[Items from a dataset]
.....

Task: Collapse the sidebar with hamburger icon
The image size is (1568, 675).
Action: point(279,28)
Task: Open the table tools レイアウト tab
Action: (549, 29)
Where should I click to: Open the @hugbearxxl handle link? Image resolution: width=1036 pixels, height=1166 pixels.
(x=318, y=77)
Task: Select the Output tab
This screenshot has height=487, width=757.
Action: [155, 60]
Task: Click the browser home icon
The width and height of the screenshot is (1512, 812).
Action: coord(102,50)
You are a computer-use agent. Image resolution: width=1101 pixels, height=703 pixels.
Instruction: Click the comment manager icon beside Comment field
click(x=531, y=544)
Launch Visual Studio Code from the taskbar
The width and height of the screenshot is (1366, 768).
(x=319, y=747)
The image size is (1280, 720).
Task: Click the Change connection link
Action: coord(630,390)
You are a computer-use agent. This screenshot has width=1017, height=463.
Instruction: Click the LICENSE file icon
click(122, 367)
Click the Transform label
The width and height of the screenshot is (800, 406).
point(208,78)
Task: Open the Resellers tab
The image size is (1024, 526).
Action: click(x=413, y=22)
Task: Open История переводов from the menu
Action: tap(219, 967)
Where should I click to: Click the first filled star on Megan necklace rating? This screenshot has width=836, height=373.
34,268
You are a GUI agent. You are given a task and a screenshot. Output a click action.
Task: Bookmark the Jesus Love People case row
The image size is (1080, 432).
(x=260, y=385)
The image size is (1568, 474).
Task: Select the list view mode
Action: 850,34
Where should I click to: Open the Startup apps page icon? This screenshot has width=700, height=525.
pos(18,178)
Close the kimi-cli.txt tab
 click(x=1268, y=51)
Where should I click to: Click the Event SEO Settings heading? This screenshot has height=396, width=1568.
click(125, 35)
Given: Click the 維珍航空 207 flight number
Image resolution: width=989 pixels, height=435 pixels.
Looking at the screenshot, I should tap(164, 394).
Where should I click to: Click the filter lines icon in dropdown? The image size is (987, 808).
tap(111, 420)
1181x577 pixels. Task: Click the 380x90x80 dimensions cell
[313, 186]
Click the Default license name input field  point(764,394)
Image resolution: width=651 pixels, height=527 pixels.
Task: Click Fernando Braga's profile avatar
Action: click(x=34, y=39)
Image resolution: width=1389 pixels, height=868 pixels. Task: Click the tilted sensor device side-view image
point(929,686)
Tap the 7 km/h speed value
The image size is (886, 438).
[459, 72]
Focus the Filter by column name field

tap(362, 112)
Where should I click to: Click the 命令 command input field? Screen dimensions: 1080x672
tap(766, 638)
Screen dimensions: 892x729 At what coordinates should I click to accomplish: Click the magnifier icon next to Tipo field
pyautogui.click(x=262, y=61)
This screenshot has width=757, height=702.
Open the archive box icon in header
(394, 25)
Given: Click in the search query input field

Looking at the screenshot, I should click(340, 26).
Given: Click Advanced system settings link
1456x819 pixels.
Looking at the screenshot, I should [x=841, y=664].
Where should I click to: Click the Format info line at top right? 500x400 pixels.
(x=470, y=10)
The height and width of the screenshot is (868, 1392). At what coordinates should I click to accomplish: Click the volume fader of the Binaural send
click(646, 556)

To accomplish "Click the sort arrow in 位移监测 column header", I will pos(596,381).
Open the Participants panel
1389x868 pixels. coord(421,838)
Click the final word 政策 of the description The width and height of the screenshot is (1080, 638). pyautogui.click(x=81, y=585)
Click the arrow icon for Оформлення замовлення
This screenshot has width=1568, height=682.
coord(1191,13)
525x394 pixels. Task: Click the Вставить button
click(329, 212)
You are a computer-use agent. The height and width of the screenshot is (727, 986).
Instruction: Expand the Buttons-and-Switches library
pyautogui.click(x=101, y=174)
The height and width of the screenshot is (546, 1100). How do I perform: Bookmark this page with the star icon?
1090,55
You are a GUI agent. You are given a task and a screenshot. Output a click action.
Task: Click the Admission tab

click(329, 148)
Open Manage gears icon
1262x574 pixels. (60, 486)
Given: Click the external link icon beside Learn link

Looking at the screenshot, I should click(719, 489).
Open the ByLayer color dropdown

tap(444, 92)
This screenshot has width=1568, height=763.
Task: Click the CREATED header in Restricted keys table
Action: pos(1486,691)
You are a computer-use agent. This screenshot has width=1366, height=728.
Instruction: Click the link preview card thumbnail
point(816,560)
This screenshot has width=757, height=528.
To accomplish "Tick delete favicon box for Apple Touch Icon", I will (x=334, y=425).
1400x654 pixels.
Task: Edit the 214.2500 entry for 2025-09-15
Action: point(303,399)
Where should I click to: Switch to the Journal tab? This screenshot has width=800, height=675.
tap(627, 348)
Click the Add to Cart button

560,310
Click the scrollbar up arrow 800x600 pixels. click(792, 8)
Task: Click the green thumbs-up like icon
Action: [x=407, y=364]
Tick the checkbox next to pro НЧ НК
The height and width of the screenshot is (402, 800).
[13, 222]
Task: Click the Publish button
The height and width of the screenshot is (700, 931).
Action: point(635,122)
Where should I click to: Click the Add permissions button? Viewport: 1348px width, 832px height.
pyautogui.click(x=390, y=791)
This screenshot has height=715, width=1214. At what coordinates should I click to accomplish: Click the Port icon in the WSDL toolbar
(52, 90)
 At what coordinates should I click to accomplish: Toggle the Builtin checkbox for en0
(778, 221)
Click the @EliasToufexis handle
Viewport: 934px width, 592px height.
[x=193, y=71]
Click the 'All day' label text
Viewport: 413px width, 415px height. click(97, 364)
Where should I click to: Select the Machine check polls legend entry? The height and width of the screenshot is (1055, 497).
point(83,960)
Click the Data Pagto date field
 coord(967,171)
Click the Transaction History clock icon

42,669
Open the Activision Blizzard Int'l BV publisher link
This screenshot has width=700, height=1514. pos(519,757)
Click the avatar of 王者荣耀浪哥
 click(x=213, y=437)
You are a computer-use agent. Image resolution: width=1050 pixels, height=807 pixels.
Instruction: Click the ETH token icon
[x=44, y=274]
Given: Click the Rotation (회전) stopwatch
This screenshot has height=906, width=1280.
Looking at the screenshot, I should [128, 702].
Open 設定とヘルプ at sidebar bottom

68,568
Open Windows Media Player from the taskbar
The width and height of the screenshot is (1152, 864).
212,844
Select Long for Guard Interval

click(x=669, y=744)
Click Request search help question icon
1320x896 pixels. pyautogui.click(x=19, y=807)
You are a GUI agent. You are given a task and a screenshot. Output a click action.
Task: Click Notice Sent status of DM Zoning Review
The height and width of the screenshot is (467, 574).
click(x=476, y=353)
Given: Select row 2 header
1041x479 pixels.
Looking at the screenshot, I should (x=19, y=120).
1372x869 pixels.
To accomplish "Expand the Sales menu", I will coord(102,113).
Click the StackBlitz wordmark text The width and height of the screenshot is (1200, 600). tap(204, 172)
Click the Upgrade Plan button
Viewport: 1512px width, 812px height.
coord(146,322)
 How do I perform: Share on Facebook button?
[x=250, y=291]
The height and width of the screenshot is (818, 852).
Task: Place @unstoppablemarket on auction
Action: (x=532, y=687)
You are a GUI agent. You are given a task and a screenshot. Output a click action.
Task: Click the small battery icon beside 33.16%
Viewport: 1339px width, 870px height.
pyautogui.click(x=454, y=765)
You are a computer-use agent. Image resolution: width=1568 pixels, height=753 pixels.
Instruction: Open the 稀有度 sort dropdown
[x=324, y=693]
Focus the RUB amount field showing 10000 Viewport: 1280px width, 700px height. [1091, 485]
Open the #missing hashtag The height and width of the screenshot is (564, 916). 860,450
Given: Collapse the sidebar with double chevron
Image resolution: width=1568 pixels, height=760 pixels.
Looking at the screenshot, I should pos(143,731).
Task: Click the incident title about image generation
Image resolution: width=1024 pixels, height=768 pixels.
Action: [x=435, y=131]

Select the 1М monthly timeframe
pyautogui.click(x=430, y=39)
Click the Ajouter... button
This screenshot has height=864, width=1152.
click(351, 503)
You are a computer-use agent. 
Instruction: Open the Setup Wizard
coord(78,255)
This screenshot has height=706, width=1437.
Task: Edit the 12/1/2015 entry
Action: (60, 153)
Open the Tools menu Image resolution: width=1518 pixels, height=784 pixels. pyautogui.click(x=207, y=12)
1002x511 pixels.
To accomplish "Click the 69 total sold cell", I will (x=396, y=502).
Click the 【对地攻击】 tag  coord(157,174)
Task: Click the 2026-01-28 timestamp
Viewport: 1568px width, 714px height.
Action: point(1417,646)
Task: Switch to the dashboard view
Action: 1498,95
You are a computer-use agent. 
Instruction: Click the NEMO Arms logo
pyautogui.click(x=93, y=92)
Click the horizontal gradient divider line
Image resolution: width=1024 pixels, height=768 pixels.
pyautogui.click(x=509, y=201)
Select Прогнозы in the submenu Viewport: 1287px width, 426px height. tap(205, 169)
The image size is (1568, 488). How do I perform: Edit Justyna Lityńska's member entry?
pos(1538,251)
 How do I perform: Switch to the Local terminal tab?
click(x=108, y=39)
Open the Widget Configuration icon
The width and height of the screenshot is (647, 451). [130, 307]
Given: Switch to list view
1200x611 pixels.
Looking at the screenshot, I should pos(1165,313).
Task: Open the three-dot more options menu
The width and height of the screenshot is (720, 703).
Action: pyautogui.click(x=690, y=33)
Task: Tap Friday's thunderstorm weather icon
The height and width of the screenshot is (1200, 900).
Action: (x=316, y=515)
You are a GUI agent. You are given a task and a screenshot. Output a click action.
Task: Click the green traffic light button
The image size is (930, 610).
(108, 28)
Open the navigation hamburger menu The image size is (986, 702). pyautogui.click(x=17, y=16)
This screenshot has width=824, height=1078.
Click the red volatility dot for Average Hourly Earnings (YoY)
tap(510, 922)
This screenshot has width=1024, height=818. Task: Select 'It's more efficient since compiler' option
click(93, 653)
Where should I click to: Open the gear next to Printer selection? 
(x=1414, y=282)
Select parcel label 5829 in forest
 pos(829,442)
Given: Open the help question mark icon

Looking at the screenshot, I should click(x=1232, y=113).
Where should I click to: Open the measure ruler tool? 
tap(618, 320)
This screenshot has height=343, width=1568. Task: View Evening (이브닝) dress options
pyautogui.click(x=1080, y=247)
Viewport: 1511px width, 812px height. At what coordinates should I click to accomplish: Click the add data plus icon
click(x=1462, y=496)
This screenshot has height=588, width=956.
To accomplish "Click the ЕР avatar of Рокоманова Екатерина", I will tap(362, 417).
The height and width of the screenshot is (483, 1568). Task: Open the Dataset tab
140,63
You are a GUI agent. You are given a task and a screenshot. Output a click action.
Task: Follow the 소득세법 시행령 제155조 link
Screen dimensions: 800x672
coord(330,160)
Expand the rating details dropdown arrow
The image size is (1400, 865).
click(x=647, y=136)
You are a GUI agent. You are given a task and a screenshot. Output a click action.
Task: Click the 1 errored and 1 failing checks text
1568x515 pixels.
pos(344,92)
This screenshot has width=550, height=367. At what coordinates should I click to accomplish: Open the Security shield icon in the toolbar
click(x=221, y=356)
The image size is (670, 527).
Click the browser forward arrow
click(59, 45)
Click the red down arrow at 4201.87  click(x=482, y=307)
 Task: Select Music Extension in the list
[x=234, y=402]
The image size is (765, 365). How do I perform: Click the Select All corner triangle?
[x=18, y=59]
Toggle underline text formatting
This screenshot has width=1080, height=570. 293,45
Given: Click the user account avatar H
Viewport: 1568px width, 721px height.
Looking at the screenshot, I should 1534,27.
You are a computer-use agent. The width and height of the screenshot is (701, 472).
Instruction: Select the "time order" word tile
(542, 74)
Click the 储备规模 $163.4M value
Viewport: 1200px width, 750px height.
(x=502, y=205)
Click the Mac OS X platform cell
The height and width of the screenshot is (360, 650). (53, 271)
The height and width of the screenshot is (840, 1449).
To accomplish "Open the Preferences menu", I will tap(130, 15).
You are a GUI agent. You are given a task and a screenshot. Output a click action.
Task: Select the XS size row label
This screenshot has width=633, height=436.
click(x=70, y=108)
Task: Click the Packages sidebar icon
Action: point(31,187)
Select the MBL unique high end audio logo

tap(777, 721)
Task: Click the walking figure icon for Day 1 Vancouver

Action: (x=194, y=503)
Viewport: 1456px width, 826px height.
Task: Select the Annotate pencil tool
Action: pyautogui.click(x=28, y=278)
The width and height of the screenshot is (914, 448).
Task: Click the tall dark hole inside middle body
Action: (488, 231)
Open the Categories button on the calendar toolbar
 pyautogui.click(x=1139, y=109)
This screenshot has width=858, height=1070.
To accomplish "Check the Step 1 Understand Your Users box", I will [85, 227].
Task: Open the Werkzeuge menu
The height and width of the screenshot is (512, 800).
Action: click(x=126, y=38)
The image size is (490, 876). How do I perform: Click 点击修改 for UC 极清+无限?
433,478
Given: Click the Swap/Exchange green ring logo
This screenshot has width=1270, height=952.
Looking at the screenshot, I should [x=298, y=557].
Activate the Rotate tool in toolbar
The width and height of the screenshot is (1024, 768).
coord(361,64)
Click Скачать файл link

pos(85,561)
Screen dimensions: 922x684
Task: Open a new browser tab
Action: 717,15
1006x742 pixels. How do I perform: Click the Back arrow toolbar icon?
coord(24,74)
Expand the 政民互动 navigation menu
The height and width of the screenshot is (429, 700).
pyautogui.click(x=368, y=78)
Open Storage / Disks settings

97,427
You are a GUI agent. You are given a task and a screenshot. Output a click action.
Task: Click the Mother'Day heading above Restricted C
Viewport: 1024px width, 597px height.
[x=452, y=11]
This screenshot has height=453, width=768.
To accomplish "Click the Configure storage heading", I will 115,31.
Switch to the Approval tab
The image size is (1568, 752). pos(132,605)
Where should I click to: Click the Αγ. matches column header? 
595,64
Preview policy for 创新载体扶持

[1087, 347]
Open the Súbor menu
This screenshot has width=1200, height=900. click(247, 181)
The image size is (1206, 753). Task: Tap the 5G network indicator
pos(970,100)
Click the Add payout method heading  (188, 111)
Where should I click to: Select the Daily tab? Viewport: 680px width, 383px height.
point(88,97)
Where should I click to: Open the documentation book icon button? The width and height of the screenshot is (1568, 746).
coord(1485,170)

.....

> [Required work]
All that is wanted is the stretch of lines above from the one containing "The image size is (1568, 675)." through the one containing "Task: Select the Output tab", duplicated exactly.

> [Task solution]
The image size is (1568, 675).
Action: point(279,28)
Task: Open the table tools レイアウト tab
Action: (549, 29)
Where should I click to: Open the @hugbearxxl handle link? Image resolution: width=1036 pixels, height=1166 pixels.
(x=318, y=77)
Task: Select the Output tab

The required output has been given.